J’appuyai sur la plaque, et la trousse réagit en se déformant.
— Elle est encore bonne, murmurai-je. J’ignorais que c’était un tel monstre. Pourquoi lui passe-t-on ses caprices ?
— C’est un monstre sacré, Casseia chérie. S’il n’existait pas, il faudrait l’inventer. Considère-le comme un rite du passage familial. Résiste à ses avances avec humour et intelligence, et il sera prêt à faire n’importe quoi pour toi. Dès qu’il t’aura jaugée, il cessera d’exercer des pressions sur toi.
Elle examina d’un œil critique la mallette parfaitement rangée puis hocha la tête pour signifier son approbation.

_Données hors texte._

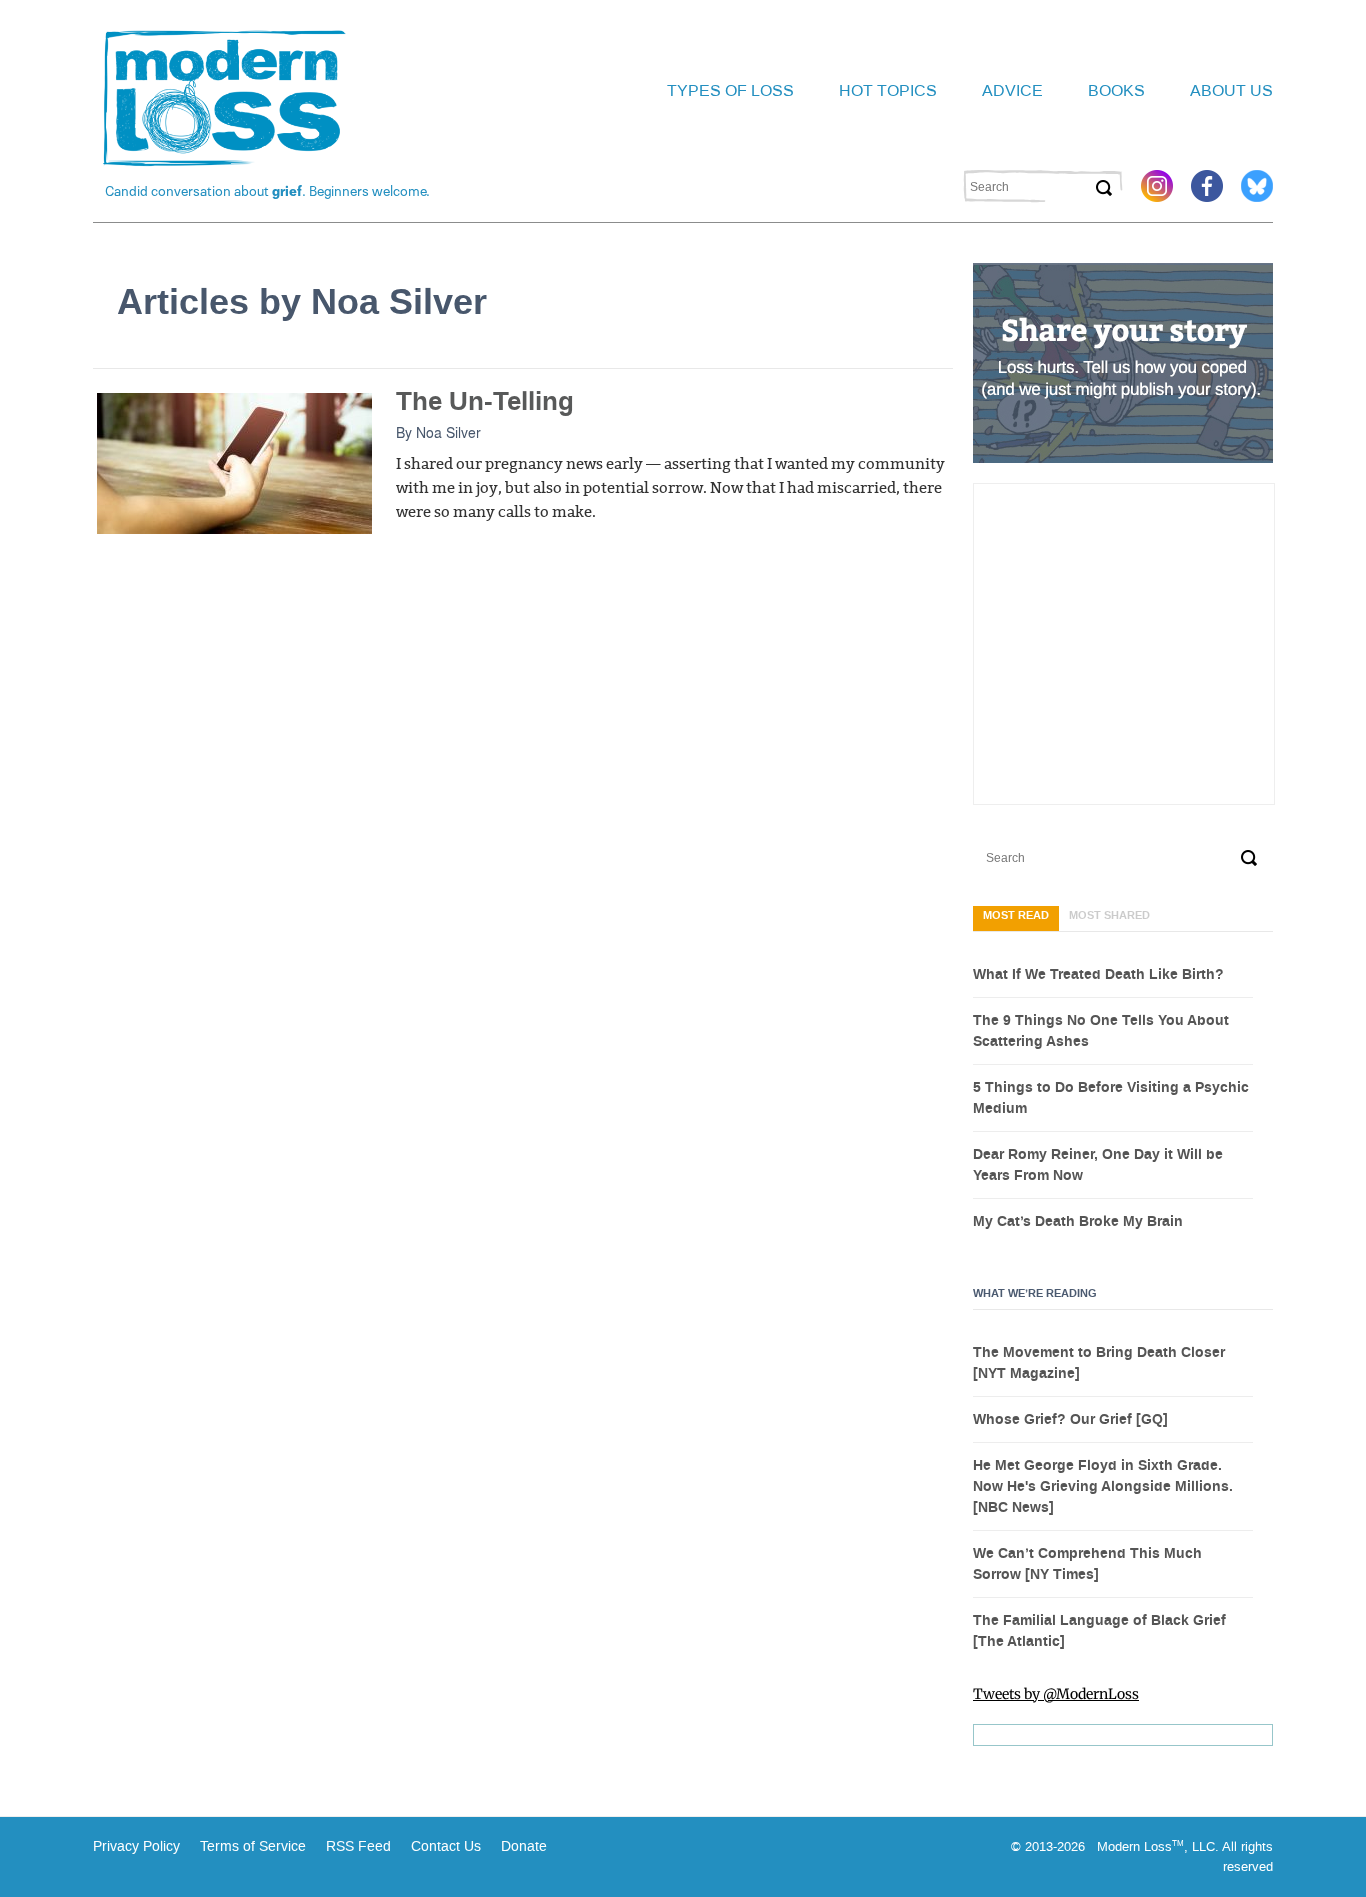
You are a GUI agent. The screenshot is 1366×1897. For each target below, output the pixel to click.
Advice (1012, 90)
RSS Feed (358, 1846)
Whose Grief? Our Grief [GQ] (1070, 1420)
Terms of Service (251, 1846)
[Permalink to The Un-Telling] (234, 462)
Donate (524, 1846)
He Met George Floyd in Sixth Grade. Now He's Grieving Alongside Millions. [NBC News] (1103, 1487)
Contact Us (446, 1846)
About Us (1231, 90)
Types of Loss (730, 90)
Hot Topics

— Je t’envie, me dit-elle d’un air songeur. J’aimerais tellement aller sur la Terre.
— Même s’il faut faire le voyage avec Bithras ?
— Il n’y a pas la moindre chance pour que toi ou moi nous couchions avec lui. (Elle me fit un clin d’œil.) Nous avons trop bon goût. Mais quelle occasion ! Résiste à la bête, et ressors pure et vierge, couverte d’or et de joyaux.
— Euh…
Deux jours avant le départ, Bithras me convoqua dans son bureau de Carter City, dans Aonia Terra. Je pris le train à Jiddah et fis le voyage jusqu’à Aonia. Je récupérai mon sac au dépôt de Carter. C’était là que la plupart des administrateurs de Majumdar avaient leur bureau. Toutes les décisions importantes s’y prenaient. Et Bithras y avait établi son domicile.